> Problem:
Set out word for word the line that contains "899x493 pixels." and each line after it, through the end of the data below, but exclude the pictures.

Stored items
::::

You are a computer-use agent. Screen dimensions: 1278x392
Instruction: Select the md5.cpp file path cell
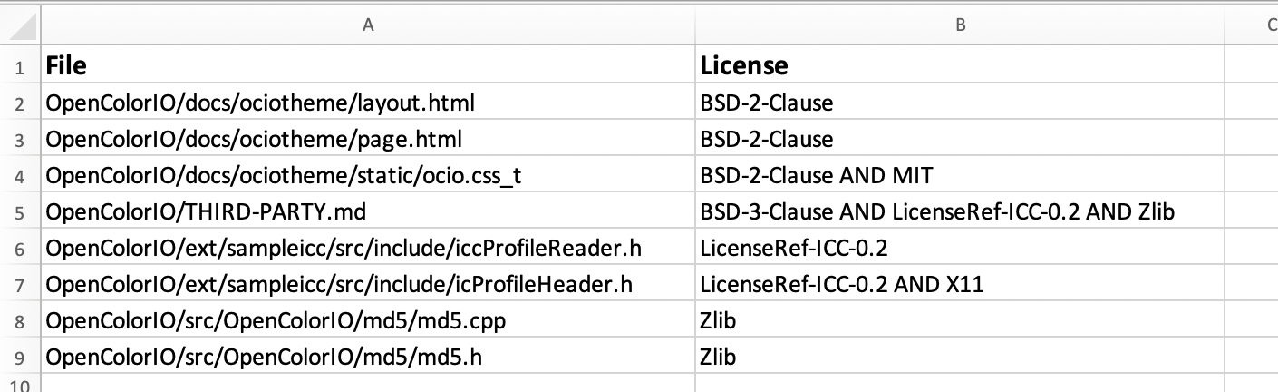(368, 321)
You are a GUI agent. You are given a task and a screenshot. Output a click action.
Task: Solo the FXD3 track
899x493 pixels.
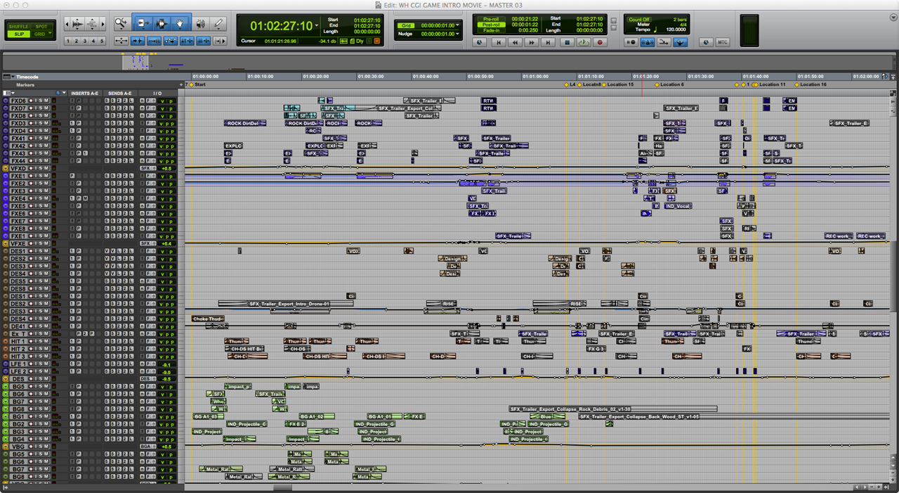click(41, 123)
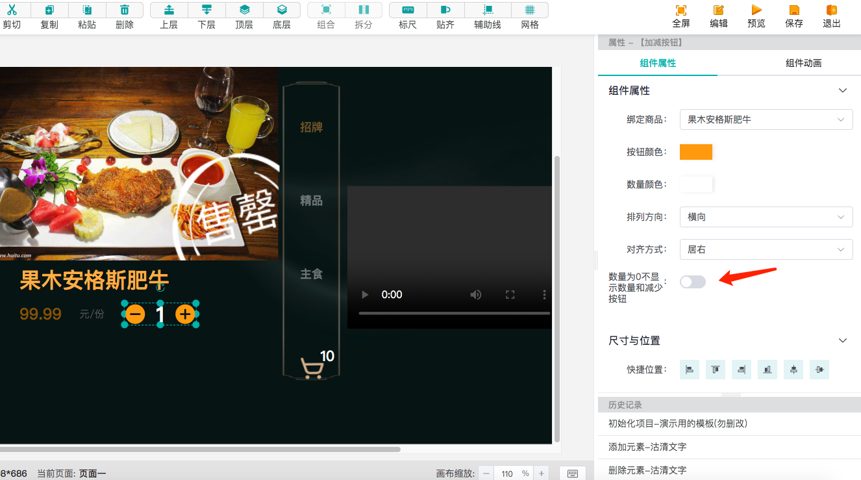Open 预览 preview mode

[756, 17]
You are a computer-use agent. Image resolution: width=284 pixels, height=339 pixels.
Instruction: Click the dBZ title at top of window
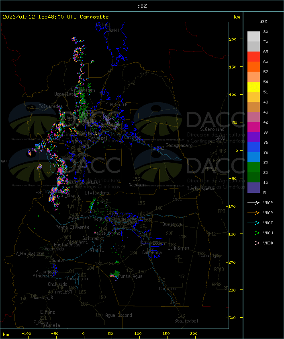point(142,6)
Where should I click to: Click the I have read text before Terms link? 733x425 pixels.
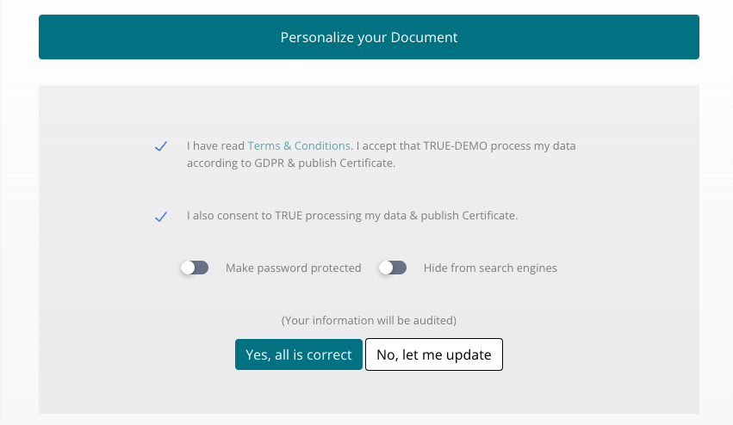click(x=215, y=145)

::::

> Output of the exercise:
899x493 pixels.
click(41, 123)
Open 预览 preview mode

[756, 17]
You are a computer-use agent. Image resolution: width=284 pixels, height=339 pixels.
Instruction: Click the dBZ title at top of window
point(142,6)
Where should I click to: Click the I have read text before Terms link? 733x425 pixels.
click(x=215, y=145)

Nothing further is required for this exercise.